The full set of entries should be repeated without a single change.
SUPPLIED INFORMATION: Begin
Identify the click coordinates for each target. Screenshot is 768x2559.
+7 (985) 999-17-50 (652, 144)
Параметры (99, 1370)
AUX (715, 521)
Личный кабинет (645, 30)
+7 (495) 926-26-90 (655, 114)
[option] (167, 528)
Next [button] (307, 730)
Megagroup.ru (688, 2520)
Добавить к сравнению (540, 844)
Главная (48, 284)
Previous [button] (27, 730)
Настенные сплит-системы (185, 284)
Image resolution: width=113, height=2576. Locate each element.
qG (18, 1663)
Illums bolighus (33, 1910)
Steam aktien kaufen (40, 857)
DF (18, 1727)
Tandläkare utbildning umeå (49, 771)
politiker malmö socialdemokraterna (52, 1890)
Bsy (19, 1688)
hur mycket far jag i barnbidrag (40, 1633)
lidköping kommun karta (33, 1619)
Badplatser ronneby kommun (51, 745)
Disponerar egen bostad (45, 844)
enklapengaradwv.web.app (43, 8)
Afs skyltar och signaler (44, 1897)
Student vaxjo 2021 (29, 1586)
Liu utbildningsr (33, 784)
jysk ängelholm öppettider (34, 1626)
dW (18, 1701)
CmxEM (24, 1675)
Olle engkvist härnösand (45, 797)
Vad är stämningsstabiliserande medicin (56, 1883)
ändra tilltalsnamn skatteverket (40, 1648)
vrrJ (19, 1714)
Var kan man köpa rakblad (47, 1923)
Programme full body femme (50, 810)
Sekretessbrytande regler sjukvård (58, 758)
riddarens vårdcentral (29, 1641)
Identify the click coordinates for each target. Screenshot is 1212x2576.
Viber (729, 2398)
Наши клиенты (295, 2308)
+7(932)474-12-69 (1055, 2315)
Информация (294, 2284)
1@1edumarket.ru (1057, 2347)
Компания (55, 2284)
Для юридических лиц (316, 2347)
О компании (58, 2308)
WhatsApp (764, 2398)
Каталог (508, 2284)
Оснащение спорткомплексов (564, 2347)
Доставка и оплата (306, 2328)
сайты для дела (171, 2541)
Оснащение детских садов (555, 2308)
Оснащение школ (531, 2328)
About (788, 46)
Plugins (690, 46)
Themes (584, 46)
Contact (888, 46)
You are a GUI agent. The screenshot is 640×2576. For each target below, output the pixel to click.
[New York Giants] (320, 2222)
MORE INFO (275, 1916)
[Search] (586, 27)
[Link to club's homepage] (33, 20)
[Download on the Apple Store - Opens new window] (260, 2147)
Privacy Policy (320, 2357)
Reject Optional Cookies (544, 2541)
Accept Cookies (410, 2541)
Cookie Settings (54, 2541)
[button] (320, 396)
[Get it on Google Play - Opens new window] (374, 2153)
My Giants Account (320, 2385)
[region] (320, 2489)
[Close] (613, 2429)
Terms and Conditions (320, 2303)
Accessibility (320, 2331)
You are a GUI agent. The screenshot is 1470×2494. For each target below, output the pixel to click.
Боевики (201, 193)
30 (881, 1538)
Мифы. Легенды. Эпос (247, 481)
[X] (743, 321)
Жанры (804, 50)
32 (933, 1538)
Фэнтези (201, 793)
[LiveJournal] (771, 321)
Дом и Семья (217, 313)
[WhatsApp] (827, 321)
SUPPLIED INFORMATION: End
▶ _RESULT_
Identify the click coordinates for each target. Screenshot is 768x2559.
+7 (985) 999-17-50 (652, 144)
Параметры (99, 1370)
AUX (715, 521)
Личный кабинет (645, 30)
+7 (495) 926-26-90 (655, 114)
[option] (167, 528)
Next [button] (307, 730)
Megagroup.ru (688, 2520)
Добавить к сравнению (540, 844)
Главная (48, 284)
Previous [button] (27, 730)
Настенные сплит-системы (185, 284)
Image resolution: width=113, height=2576. Locate each element.
qG (18, 1663)
Illums bolighus (33, 1910)
Steam aktien kaufen (40, 857)
DF (18, 1727)
Tandläkare utbildning umeå (49, 771)
politiker malmö socialdemokraterna (52, 1890)
Bsy (19, 1688)
hur mycket far jag i barnbidrag (40, 1633)
lidköping kommun karta (33, 1619)
Badplatser ronneby kommun (51, 745)
Disponerar egen bostad (45, 844)
enklapengaradwv.web.app (43, 8)
Afs skyltar och signaler (44, 1897)
Student vaxjo 2021 (29, 1586)
Liu utbildningsr (33, 784)
jysk ängelholm öppettider (34, 1626)
dW (18, 1701)
CmxEM (24, 1675)
Olle engkvist härnösand (45, 797)
Vad är stämningsstabiliserande medicin (56, 1883)
ändra tilltalsnamn skatteverket (40, 1648)
vrrJ (19, 1714)
Var kan man köpa rakblad (47, 1923)
Programme full body femme (50, 810)
Sekretessbrytande regler sjukvård (58, 758)
riddarens vårdcentral (29, 1641)
Identify the click coordinates for each target. Screenshot is 1212x2576.
Viber (729, 2398)
Наши клиенты (295, 2308)
+7(932)474-12-69 (1055, 2315)
Информация (294, 2284)
1@1edumarket.ru (1057, 2347)
Компания (55, 2284)
Для юридических лиц (316, 2347)
О компании (58, 2308)
WhatsApp (764, 2398)
Каталог (508, 2284)
Оснащение спорткомплексов (564, 2347)
Доставка и оплата (306, 2328)
сайты для дела (171, 2541)
Оснащение детских садов (555, 2308)
Оснащение школ (531, 2328)
About (788, 46)
Plugins (690, 46)
Themes (584, 46)
Contact (888, 46)
You are a GUI agent. The screenshot is 640×2576. For each target below, output the pixel to click.
[New York Giants] (320, 2222)
MORE INFO (275, 1916)
[Search] (586, 27)
[Link to club's homepage] (33, 20)
[Download on the Apple Store - Opens new window] (260, 2147)
Privacy Policy (320, 2357)
Reject Optional Cookies (544, 2541)
Accept Cookies (410, 2541)
Cookie Settings (54, 2541)
[button] (320, 396)
[Get it on Google Play - Opens new window] (374, 2153)
My Giants Account (320, 2385)
[region] (320, 2489)
[Close] (613, 2429)
Terms and Conditions (320, 2303)
Accessibility (320, 2331)
You are a GUI agent. The screenshot is 1470×2494. For each target below, output the pixel to click.
Боевики (201, 193)
30 (881, 1538)
Мифы. Легенды. Эпос (247, 481)
[X] (743, 321)
Жанры (804, 50)
32 (933, 1538)
Фэнтези (201, 793)
[LiveJournal] (771, 321)
Дом и Семья (217, 313)
[WhatsApp] (827, 321)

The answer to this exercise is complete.